Morulae produced by human somatic cell nuclear transfer

Abstract

OBJECTIVE: To create human embryonic stem cell (hESC) lines by somatic cell nuclear transfer (SCNT). Researchers have succeeded in performing SCNT in a number of animals, but not yet in humans. Our goals are to make patient-specific lines with potential therapeutic value as well as disease-specific lines of value to researchers in need of a stable cell line with a particular genetic abnormality. DESIGN: Women undergoing superovulation for fertility treatment at Huntington Reproductive Center (HRC) in Laguna Hills, CA consent to donation of supernumerary oocytes to this project as part of an oocyte sharing program. Somatic cell donors undergo skin biopsy at HRC. All donor cells are transported to and cultured at the University of California Irvine (UCI).
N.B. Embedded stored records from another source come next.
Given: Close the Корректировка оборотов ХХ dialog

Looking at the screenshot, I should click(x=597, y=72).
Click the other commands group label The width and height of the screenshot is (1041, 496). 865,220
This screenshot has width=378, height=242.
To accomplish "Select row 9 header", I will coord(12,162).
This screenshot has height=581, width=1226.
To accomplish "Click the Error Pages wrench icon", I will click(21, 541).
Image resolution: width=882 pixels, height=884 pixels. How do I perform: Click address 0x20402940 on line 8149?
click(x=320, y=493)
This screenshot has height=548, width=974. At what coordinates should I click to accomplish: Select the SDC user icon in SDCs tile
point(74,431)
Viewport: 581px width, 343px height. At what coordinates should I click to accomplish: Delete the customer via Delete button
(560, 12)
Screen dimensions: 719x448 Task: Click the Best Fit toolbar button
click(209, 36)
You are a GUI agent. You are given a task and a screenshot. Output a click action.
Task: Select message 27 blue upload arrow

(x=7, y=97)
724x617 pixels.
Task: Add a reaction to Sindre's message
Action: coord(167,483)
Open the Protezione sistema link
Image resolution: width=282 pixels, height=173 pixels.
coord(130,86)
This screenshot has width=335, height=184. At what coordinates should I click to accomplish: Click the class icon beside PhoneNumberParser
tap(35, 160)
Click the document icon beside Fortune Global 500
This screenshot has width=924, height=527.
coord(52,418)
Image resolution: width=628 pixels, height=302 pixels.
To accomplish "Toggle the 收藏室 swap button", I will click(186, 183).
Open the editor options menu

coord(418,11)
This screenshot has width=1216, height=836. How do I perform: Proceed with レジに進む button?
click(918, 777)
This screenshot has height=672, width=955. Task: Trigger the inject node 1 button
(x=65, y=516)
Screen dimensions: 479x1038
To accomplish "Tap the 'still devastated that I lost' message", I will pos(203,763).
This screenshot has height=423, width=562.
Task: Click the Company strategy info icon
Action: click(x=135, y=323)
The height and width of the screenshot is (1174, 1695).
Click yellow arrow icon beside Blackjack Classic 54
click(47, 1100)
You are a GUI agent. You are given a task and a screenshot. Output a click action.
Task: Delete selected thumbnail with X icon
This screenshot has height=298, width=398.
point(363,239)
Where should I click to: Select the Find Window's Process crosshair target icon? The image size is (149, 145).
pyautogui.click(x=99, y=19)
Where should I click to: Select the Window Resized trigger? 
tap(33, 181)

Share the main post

MATERIALS AND METHODS: 29 MII oocytes were obtained from 3 patients. Somatic cells were obtained from two cell donors. Using a laser ablator to traverse the zona pellucida and birefringent imaging system to visualize mitotic spindle, the spindle was aspirated and replaced with a somatic cell. Following reconstruction, cells were activated by ionomycin or Ca2+ ionophore treatment, followed by incubation in 6-DMAP and cultured in standard IVF conditions. RESULTS: 21 oocytes were successfully enucleated, reconstructed and activated. 8 of the reconstructed oocytes cleaved. From these, 3 continued to develop to the compact morula stage, then arrested. CONCLUSIONS: Micromanipulation and activation methods are moderately successful. Optimization of micromanipulation techniques and culture conditions is required to progress to blastocyst formation and line derivation.